Textual questions like this are littered throughout his work – his autobiographical book (it would be inaccurate to call it “an autobiography”) Peeling the Onion does exactly the same sort of thing, and his first and most famous book The Tin Drum (which I’ll be writing about in due course) is a model of the magical realist, post-modern novel.
It’s not to my taste, I must admit. It’s a clever joke, but one becomes tired of it so quickly. When an entire body of work is infected with it in this way, it comes to seem neurotic and mannered.
It’s a shame, because Crabwalk covers a very important subject. Note that I’m not objecting to the idea of novelistic play. Quite the opposite. I’m objecting to this constant and tiresome reminder that we are reading a work of fiction invented by an author. There is already a very easy way to indicate this: just append the words “A Novel” after the title. We’re intelligent enough to take the rest with a pinch of salt, aren’t we?

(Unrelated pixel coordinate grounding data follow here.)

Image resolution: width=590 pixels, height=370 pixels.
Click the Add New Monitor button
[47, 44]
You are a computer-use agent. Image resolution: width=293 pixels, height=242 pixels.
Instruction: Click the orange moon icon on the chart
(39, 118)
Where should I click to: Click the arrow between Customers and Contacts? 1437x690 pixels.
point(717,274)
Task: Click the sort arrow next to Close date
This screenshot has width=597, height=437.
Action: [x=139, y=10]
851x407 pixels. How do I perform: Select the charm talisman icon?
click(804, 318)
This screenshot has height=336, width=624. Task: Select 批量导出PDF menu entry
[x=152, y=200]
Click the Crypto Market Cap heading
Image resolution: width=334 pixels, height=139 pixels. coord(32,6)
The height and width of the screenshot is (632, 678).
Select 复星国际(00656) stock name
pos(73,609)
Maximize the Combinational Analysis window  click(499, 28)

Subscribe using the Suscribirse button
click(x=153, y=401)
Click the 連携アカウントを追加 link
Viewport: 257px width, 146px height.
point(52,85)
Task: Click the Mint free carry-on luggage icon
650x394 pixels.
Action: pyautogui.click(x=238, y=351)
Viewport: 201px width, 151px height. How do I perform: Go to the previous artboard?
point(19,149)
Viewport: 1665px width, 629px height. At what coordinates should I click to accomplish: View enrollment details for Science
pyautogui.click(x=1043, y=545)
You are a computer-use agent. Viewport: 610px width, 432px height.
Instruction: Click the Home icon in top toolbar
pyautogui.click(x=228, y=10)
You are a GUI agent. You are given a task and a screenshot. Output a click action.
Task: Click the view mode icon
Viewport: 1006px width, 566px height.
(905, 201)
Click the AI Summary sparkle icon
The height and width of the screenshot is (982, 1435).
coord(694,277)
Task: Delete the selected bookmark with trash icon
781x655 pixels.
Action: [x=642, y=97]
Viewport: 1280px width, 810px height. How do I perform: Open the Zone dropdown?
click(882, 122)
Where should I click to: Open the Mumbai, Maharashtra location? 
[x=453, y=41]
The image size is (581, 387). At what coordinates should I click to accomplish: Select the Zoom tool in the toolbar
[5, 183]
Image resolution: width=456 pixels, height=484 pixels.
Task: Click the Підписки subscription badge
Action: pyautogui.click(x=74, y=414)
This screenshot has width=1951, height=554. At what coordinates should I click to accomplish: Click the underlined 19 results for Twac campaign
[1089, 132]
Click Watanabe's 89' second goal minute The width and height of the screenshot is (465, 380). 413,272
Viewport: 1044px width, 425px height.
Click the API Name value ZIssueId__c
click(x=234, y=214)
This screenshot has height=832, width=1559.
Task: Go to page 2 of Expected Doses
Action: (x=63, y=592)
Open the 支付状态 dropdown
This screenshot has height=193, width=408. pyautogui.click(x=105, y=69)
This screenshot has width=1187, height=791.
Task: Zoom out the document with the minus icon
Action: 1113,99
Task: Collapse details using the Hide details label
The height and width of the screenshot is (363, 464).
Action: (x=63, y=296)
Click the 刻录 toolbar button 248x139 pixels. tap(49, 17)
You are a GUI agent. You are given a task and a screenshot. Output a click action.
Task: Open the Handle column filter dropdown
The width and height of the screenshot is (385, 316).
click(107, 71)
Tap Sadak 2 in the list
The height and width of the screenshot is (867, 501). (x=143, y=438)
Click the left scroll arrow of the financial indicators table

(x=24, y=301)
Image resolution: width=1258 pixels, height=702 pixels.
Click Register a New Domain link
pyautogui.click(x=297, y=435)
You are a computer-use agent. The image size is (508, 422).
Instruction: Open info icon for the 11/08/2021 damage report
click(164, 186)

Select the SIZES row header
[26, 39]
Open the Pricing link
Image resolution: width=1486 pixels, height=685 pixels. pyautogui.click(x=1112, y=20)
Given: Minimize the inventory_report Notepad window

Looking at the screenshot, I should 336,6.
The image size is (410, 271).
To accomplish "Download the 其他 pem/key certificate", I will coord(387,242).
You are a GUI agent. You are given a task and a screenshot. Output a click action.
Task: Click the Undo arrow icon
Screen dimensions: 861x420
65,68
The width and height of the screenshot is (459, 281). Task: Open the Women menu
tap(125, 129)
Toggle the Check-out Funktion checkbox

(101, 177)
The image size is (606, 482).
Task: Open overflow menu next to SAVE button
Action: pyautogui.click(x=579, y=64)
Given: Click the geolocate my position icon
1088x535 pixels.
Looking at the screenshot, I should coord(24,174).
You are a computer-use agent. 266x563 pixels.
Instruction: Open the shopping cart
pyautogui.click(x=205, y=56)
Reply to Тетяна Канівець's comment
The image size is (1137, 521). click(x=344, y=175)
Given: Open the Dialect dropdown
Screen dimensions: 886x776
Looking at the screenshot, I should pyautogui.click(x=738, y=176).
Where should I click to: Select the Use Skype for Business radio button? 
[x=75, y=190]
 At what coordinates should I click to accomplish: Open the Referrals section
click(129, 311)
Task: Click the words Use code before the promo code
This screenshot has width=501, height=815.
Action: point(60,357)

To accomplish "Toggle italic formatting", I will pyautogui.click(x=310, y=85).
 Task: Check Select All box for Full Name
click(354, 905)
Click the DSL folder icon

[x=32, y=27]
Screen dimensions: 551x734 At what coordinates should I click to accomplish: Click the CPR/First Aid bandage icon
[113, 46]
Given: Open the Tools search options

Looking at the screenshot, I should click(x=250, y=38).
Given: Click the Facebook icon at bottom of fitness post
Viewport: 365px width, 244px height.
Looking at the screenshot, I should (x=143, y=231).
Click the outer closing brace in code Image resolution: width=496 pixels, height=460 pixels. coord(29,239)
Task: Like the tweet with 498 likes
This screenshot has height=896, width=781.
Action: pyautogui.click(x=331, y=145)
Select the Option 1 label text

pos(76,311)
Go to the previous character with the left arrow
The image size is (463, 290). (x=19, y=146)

In 1945, a Russian submarine sank a pleasure steamer called the Wilhelm Gustloff, a former part of the Strength Through Joy fleet. Strength Through Joy – Kraft Durch Freude – was a kind of Nazified Butlins that organised wholesome travel for ‘ordinary’ Germans. But by the end of the war, the German war effort was co-opting every man and every piece of materiel it could lay its hands on for combat operations. As such, the Russians were within their rights to view the former pleasure cruiser as a legitimate target. However, on the night in question, which portentously was the same day as the anniversary of the Nazi assumption of power and the birthday of the Nazi ‘martyr’ that the ship had been named after, the Wilhelm Gustloff was filled with civilians fleeing the besieged city of Danzig.
Hence Grass’s particular interest. Has there ever been an author more closely identified with one city than Grass is with Danzig?
There is a distinct relationship between Crabwalk and Rushdie’s Midnight’s Children, as J.M. Coetzee points out in an essay on Grass’s novel in Inner Workings: the narrator, Paul Pokriefke, is born at the very moment of the Gustloff’s sinking – indeed his mother has been rescued from the stricken ship. There’s more than a hint of Oskar Matzerath about him too.
As the narrative continues it becomes clear that Pokriefke’s son has become obsessed with the sinking of the Gustloff and, more disturbingly, with the re-emerging far right in Germany. He maintains a website dedicated to the memory of the ‘martyr’ Gustloff, who he imagines himself becoming. This being the early 21st century, Grass attempts to assimilate the jargon of the World Wide Web in a plausible way. He fails miserably, although it is possible that he’s got it perfect in German and has simply been translated badly, but he certainly seems to have got the wrong end of the stick about that bête noir of the tabloids, the chat room.
Crabwalk starts off looking like it will be a reasonably straight (this is Grass, after all, so it was never going to be a conventional narrative) retelling of the night of the tragic sinking of the Gustloff. Instead it shows us how a new generation of Germans are interpreting their nation’s history, for which they are blameless, and of which they are not automatically ashamed. The post-modern tics are, mercifully, kept to a minimum, and what emerges is a powerful and important portrait of how a study of the past does not necessarily lead us to the truth.